Wednesday, November 29, 2006

Pet Peeve #1

Dear Pablo,

One of my least favorite things to have done is getting my toenails clipped. Wouldn't you agree? First of all, you get scooped up onto your back which is a very undignified position to be in. Then the toes are spread apart and toenails pushed forward. THEN the toenail clippers are brought into close proximity to TENDER FLESH. It's a bit scary. This is repeated for 8 toes (we used to have to endure a full 18 toenails getting clipped, but since our decimal digit amputation, we are down to 8.)

It's not that Tracy isn't careful. She has rarely caused me any pain with those things, but the potential is always there. The thought of it makes me flinch sometimes. All that being said, I must admit that there are some benefits. One is less likely to get get scolded for jumping into (or across) a lap when one's toenails are short.

Sunday, November 26, 2006

Lazer toy

The preparation and ...

The pounce!

Dear Pablo,

This is my lazer light toy that I had Tracy tell you about before. You should definitely get one. You are right that it is good for night training. The only problem bit is getting your people to pick it up and engage. You can do running, chasing, pouncing, etc. Sometimes they get cutesy and point it at my tail, trying to get me to chase around in circles. Oh the things that we put up with...

Friday, November 24, 2006

Speaking of food

Dear Pablo,

This is our food dish. You notice that it is full? Well, recently we had a bit of a scare. It all started with a visit to our cat doctor - which is always an unpleasant experience in itself. There was some prodding of our ribs and discussion about needing to lose a bit of weight. No problem, we got out of there and came home. Everything seemed normal for about a week.

Then, out of the blue, Tracy started measuring our food and putting out a bit twice each day instead of just filling it up. Well, Monica and I started to conserve the food, making sure that it would last. We made sure that it didn't get all the way empty. Well, after a few days of that, she put down even less food! 1/2 cup of kibble in the morning and then another in the evening. We couldn't help but leave the bowl empty on some days. This was very disconcerting, as I'm sure you can imagine, Pablo. I mean, what if she forgot to put down some food one day? We would just go hungry until the next time. Something had to be done about it!

Well, I just would not stand for this situation. So I decided that I would put on a vomiting protest. I made sure to throw up at least once a day in a prominent location. Normally, I do try to hold back and keep my food down. I know that they get very worried about me when I am sick. But I just pulled out the stops. My protest lasted for 10 days before Tracy finally relented and filled the bowl up completely again. Now things are back to normal around here.

Thursday, November 23, 2006


Dear Pablo,

I know that you like to eat chicken a lot. Have you ever tried turkey? It is like chicken on steroids! We have one cooking in the oven today - it is a big annual thing here in our house. You should have seen the size of this bird, it's huge.

I can see clearly with my own eyes that the people have plenty of turkey to spare. You would think that they would share some with us, but they don't. They wrap it all up after they are done eating and put it in the big white box in the kitchen (they have lots of food in there). We only get a taste if they happen to drop some on the floor and don't notice it.

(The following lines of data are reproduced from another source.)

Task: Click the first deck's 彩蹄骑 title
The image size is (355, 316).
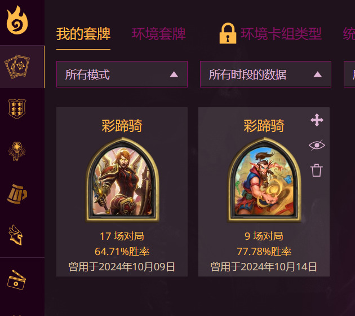Action: coord(122,126)
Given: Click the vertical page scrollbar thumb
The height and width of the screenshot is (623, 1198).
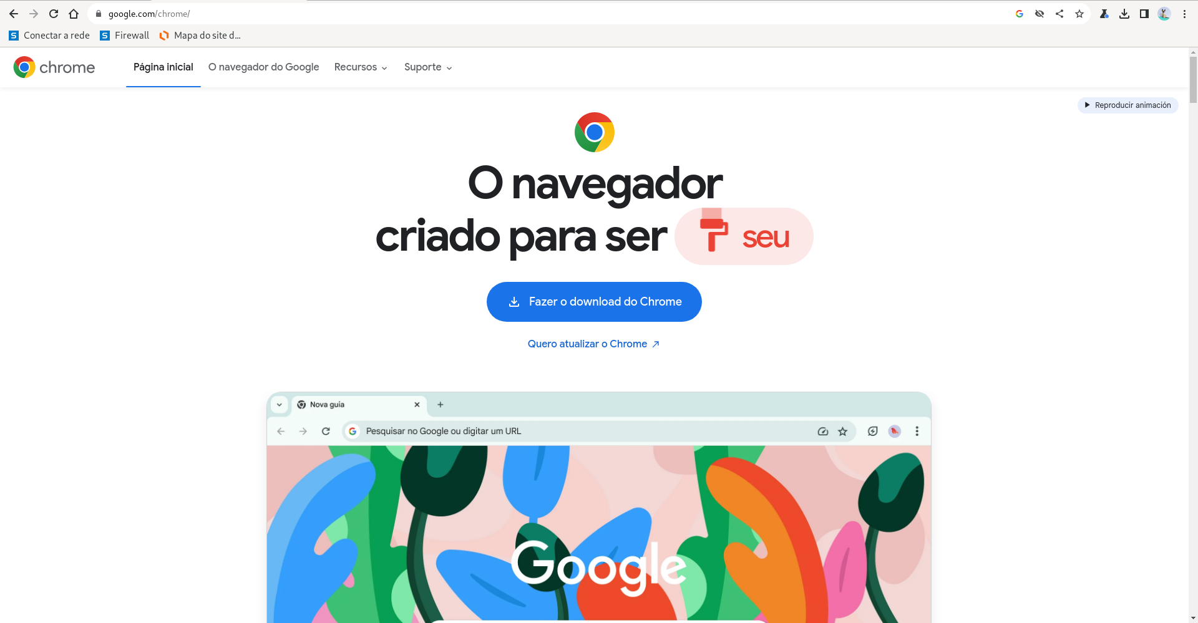Looking at the screenshot, I should coord(1193,79).
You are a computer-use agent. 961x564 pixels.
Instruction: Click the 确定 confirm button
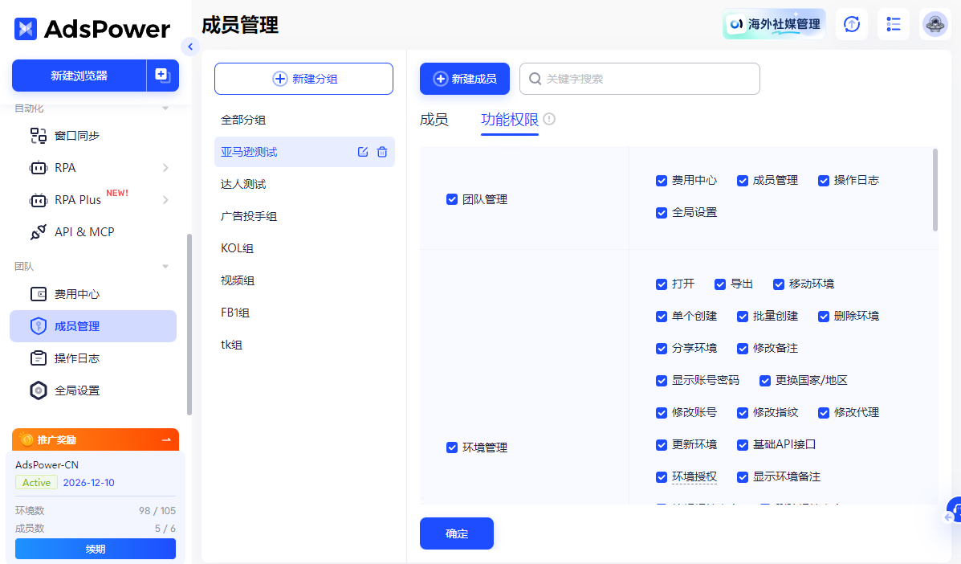(x=456, y=533)
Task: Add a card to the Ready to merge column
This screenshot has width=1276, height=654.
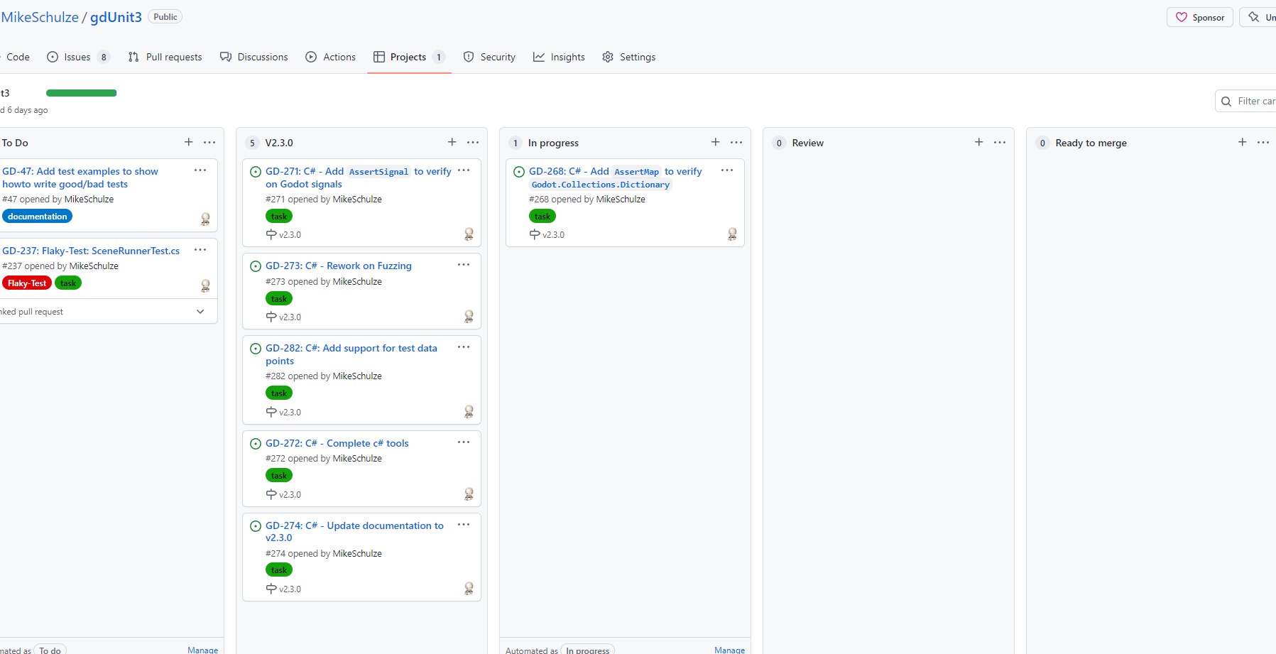Action: click(x=1242, y=142)
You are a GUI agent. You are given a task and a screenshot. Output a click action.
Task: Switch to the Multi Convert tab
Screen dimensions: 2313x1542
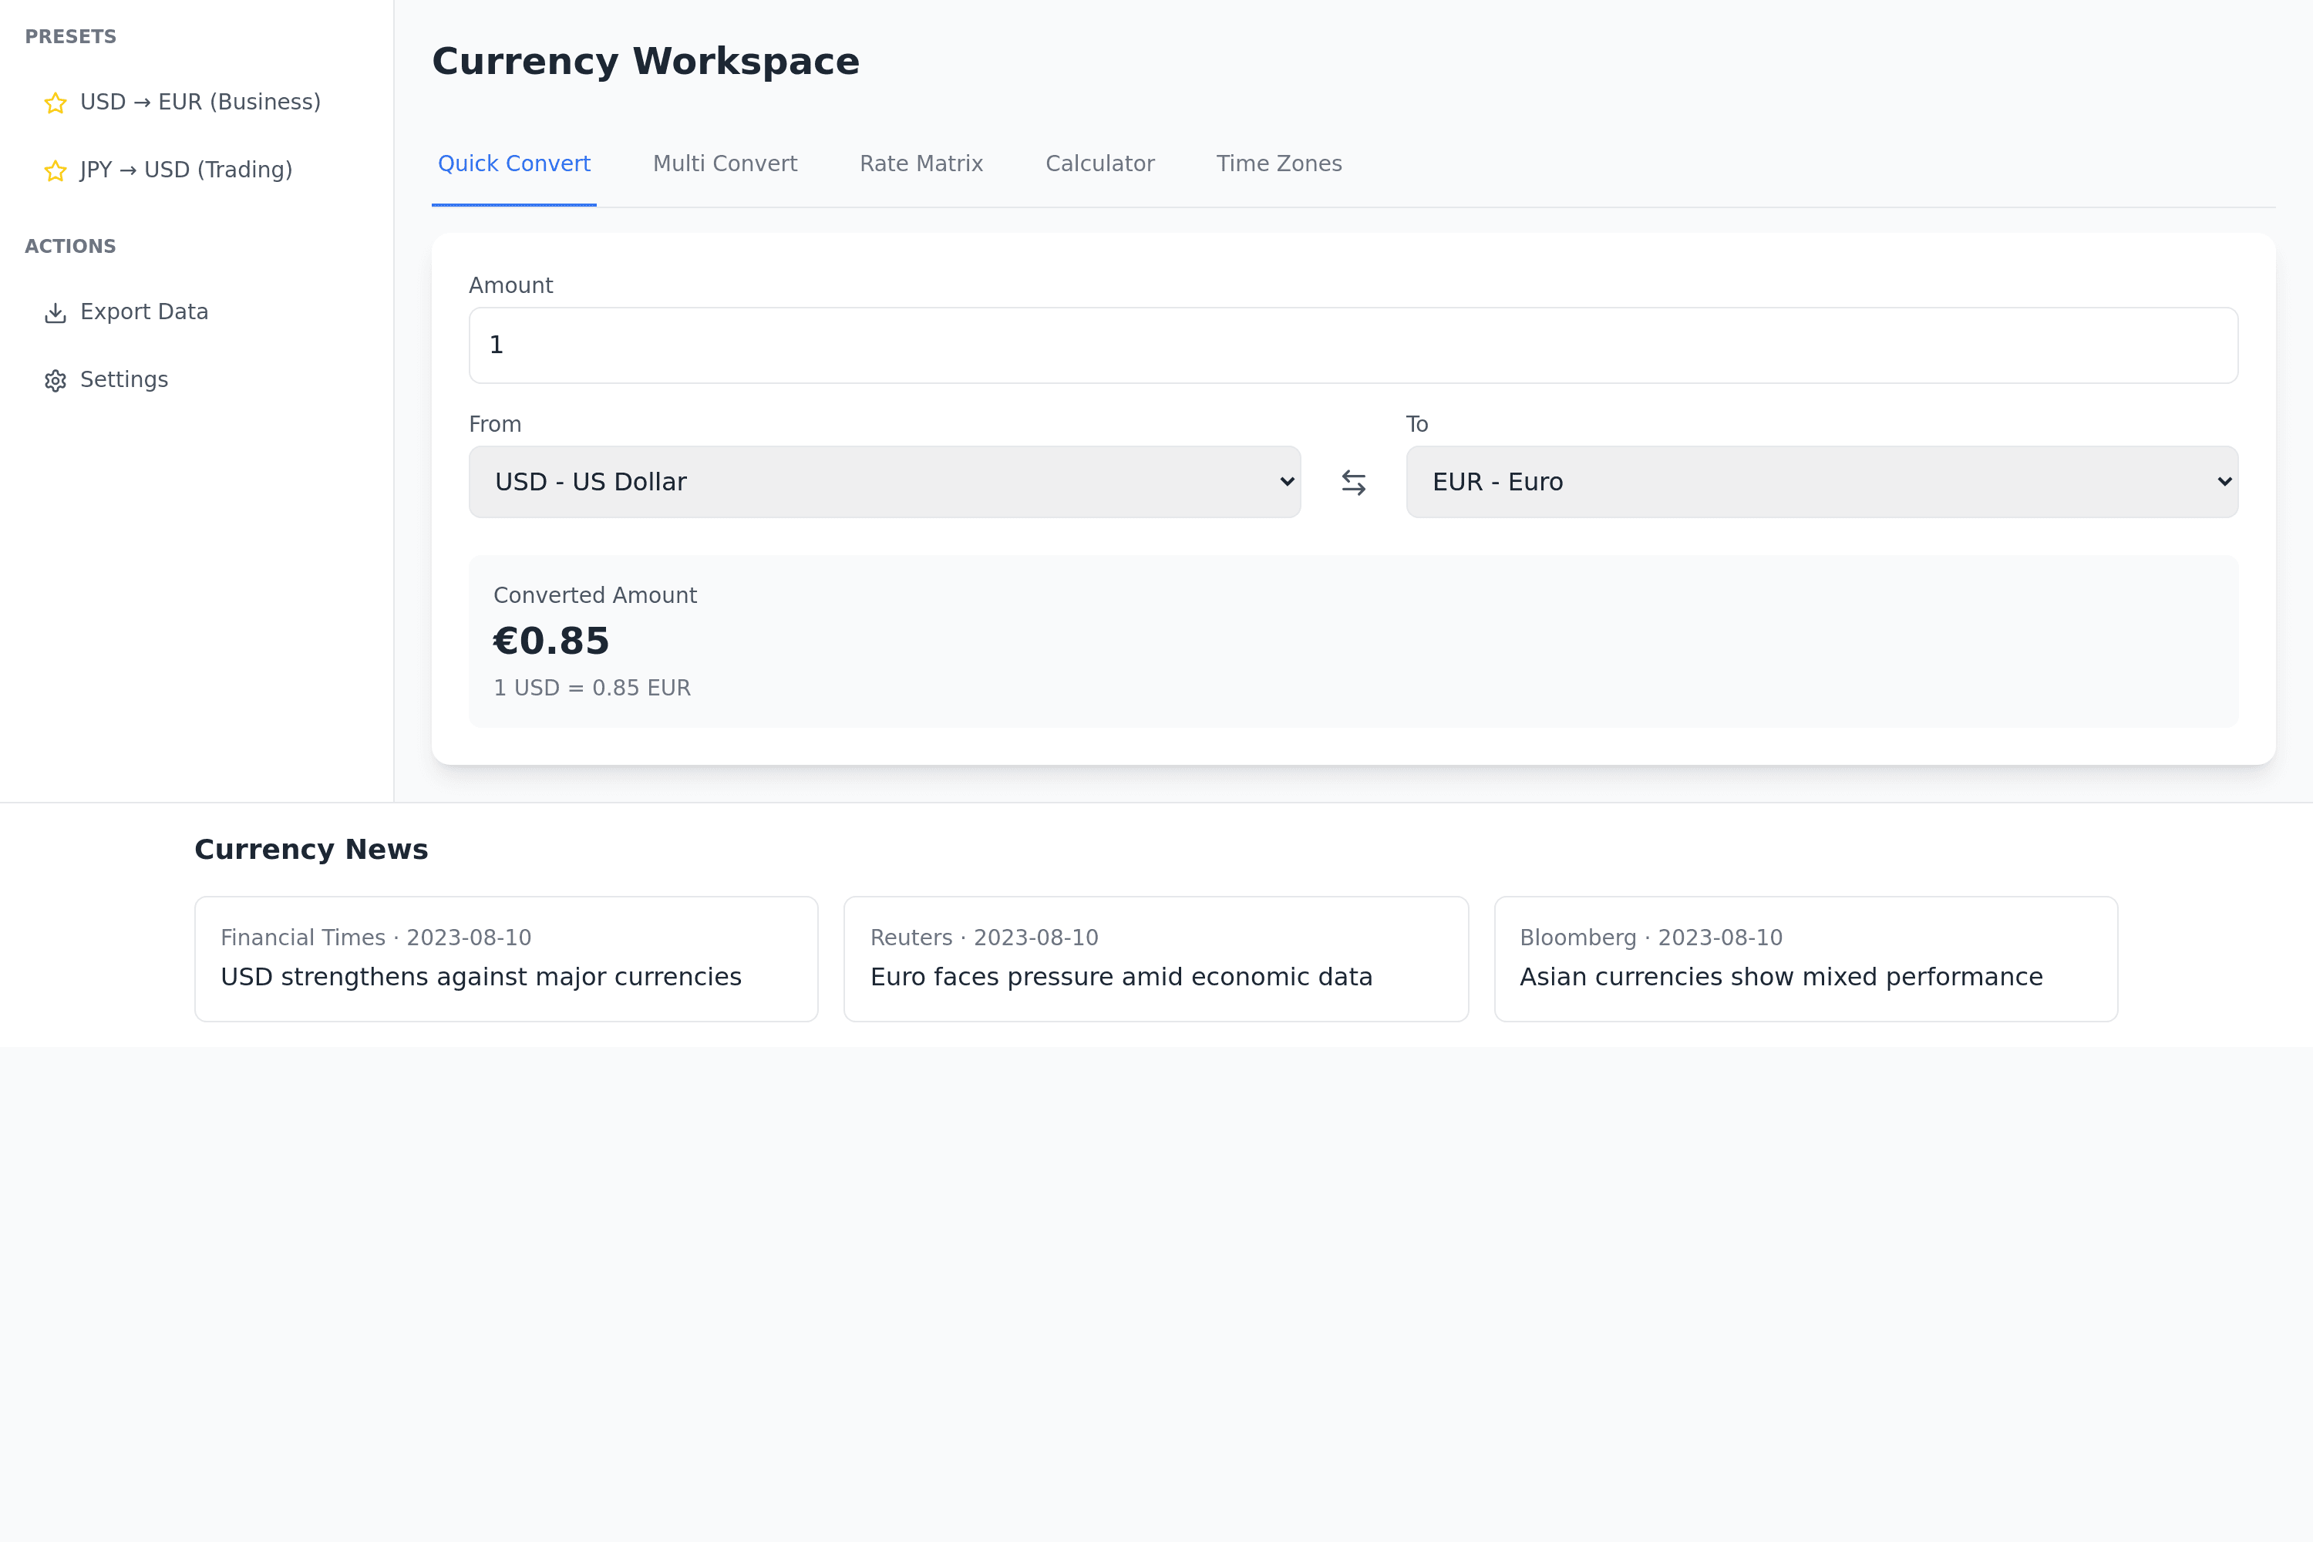725,164
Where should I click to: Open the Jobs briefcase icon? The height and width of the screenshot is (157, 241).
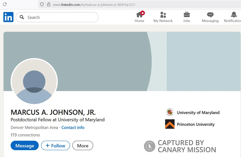[x=186, y=17]
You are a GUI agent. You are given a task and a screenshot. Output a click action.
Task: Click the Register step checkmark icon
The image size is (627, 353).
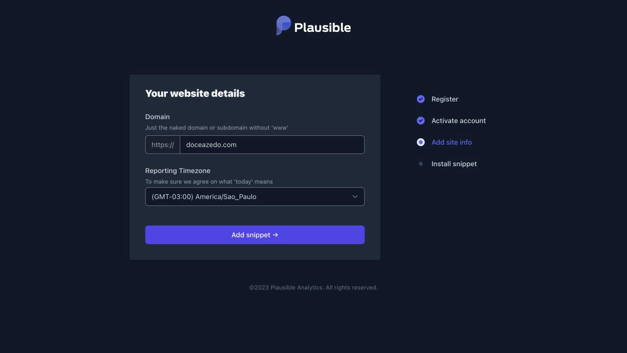(x=421, y=99)
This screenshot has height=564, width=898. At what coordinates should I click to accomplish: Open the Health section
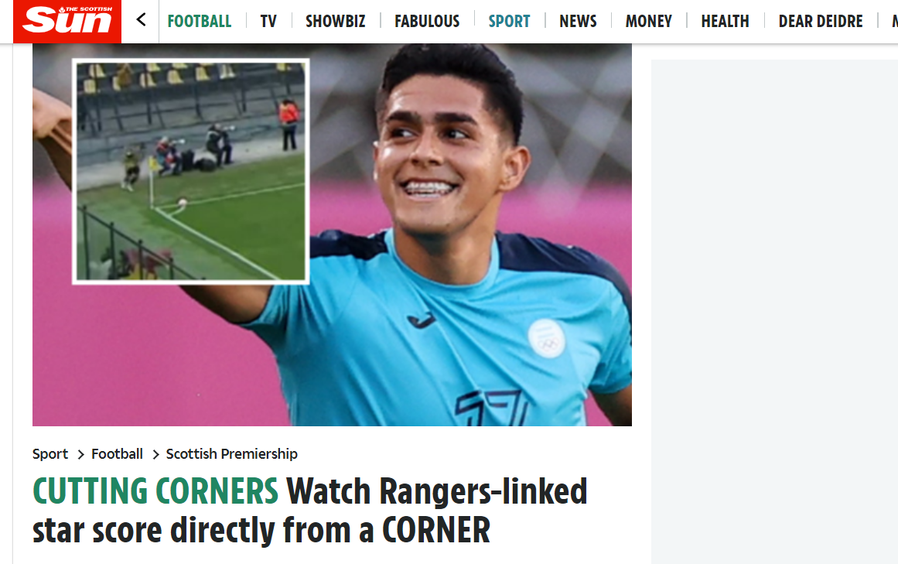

We are only officially allowed to eat kibble that is provided in a bowl in the kitchen. Phoebe is actually to blame for this situation. She has an intestinal disorder that causes her to vomit a lot. She is more likely to do so if she eats unusual foods. And you know how people feel about vomitting. Well, eating only kibble is a sacrifice that I make for Phoebe. She is my sister, after all.

Tuesday, November 21, 2006

House people

Dear Pablo,

These are our housepeople. First came Tracy. She sprung us from a kitty concentration camp of sorts. Our captor was a little old lady who meant well, but there were so many of us cats in her "foster home" that hygiene was a serious issue. Monica was actually ill with a respiratory infection when we first got to Tracy's house. We were about nine months old when we arrived at our first real home. It was just the three of us in a small house with the greatest set of stairs you have ever seen - sort of like a ladder. Monica and I had great fun chasing each other up and down.

Denis showed up a couple of years later. I think Tracy ordered him over the internet because he came from far away in Minnesota. First he just visited from time to time. We moved to our new house three years ago. It is much larger, but there are no stairs. Denis started hanging around more and more and he finally moved in along with his nice furniture. Don't think badly of him, but he made Tracy have our front claws removed. He had something against the decorating that we did to Tracy's furniture. But he's really a nice guy. He plays with us and keeps us company in the early morning. Sometimes we take nice naps together on the couch. All in all, they are pretty easy to live with.

Monday, November 20, 2006

The Object of Our Affection

Dear Pablo,

We know that we have only just met you, but we hope you don't mind us starting this fan club. If you approve, we will change the title to the OFFICIAL Pablo fan club. We think that you are quite handsome and very passionate about social causes that are very worthy. We heard about Mike and Christine and we were wondering if you think it is possible for cats to make a love connection on the internet as well.